If the plan works, it would slow but not halt development. Then we would not see the enormous, sudden unfunded capital costs that are sinking us now, provided of course that local government didn't use this fact to put off investments even longer. Since the savings are captured every year, there would be no reason to backcharge for development when it occurs.

There has to be some fair way of doing this, but many just aren't aware of what is really happening.

Problem is, that there are not many farms in Fairfax (none, I believe) so this plan won't alleviate our common problem there. Meanwhile EMR has a long letter in the Fauquier citizen explaining why Warrenton should do nothing in transportation to assist those farther west in order to encourage masses of people to move to Fairfax.

I'm not sure how long he has been a newcomer in Warrenton. This whole thing reminds me of an obituary of an elderly woman on Martha's Vineyard. It explained that she had been born in Connecticut and had been a "visitor" on the island for 87 years.

At 10:12 PM, Blogger Toomanytaxes said...

Minor clarifications to the trial balloon. There would be no payback of funds received by the landowner. Thus, each year that a landowner kept the affected land from being developed on a by-right basis, the landowner would be allowed to retain the full payment.
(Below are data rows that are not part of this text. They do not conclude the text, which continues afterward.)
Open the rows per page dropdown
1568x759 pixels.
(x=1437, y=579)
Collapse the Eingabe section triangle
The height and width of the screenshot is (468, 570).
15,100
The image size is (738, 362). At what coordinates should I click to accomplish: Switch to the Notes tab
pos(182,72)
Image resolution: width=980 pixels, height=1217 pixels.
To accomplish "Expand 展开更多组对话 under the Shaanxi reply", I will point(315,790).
If, for example, the landowner joined the program in 2005 and stays in it through 2008, the landowner receives four years of payments or credits against taxes. Landowner develops by right in 2009. There no payment from the county for 2009, but no repayment to the county for any of the prior years.
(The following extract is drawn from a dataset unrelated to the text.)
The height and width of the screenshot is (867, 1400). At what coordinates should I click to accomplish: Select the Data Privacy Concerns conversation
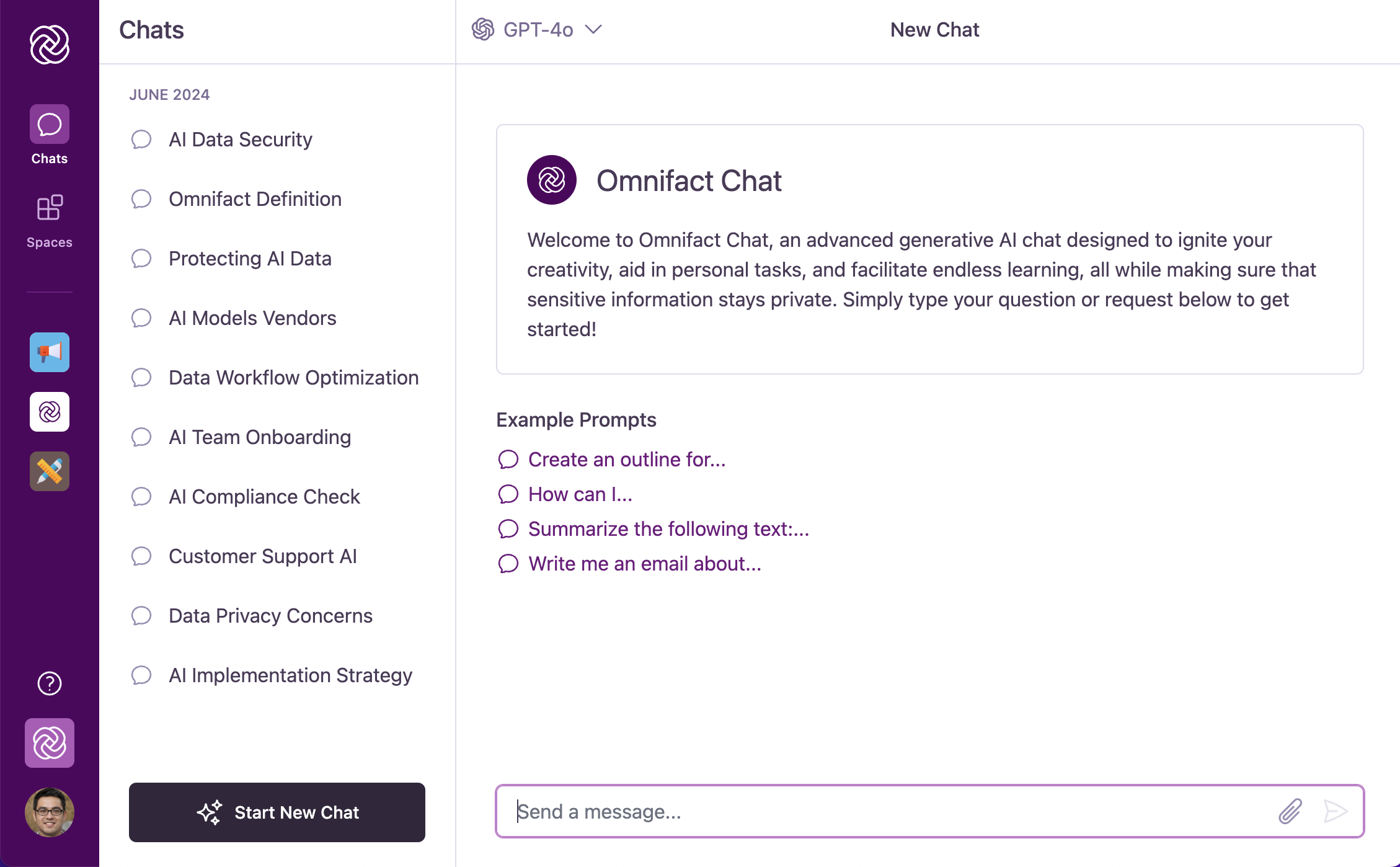(270, 616)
My catch is that by joining the program and by getting paid by the county, the landowner gives up the right to seek rezoning or an amendment to the comprehensive plan for ten years. Thus, in my example, the landowner could not seek more density until January 1, 2019 - ten years after leaving the program.

Let's assume that A, whose land is zoned for one house per two acres, joins the program. So long as A does not build one house per two acres, A gets paid. A can stop participating, keep the money paid to date, and build one house per two acres. However, for ten years after A leaves the program, A cannot request rezoning to one hour per acre or PUD, etc.
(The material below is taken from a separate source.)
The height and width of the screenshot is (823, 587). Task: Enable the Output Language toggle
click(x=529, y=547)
Essentially, landowners would be trading the right to seek more density for ten years after they leave the program for the cash or credit against taxes, but can always leave the program and develop by right. The restrictions would run with the land.

At 10:13 AM, Blogger Ray Hyde said...

Well,at least it's something to think about. If I was zoned at something like one house per 3 or even 5 acres instead of on per 50, then it would be something I could live with. After all, all I want is one house, for now.

There is still the problem that in order to get that one house I have to file a subdivision plan for the whole place, and pay the fees up front. Realistically, I can't do anything that makes any sense except keep it or sell out.

At 9:07 AM, Blogger Ray Hyde said...

"You'd better have an exit strategy that doesn't include having the rest of the taxpayers subsidize your land speculation"

Now that is a hoot, and insulting to boot. It shows a total lack of understanding. First of all, how is it speculation if you've been farming the land for over two hundred years? Who is responsible for the increased land value? Not the farmer, but the newcomers who have built and wish to build around him. Why does he owe them anything, consideringg all the years he has been paying taxes at 300 per cent of what he gets inservices?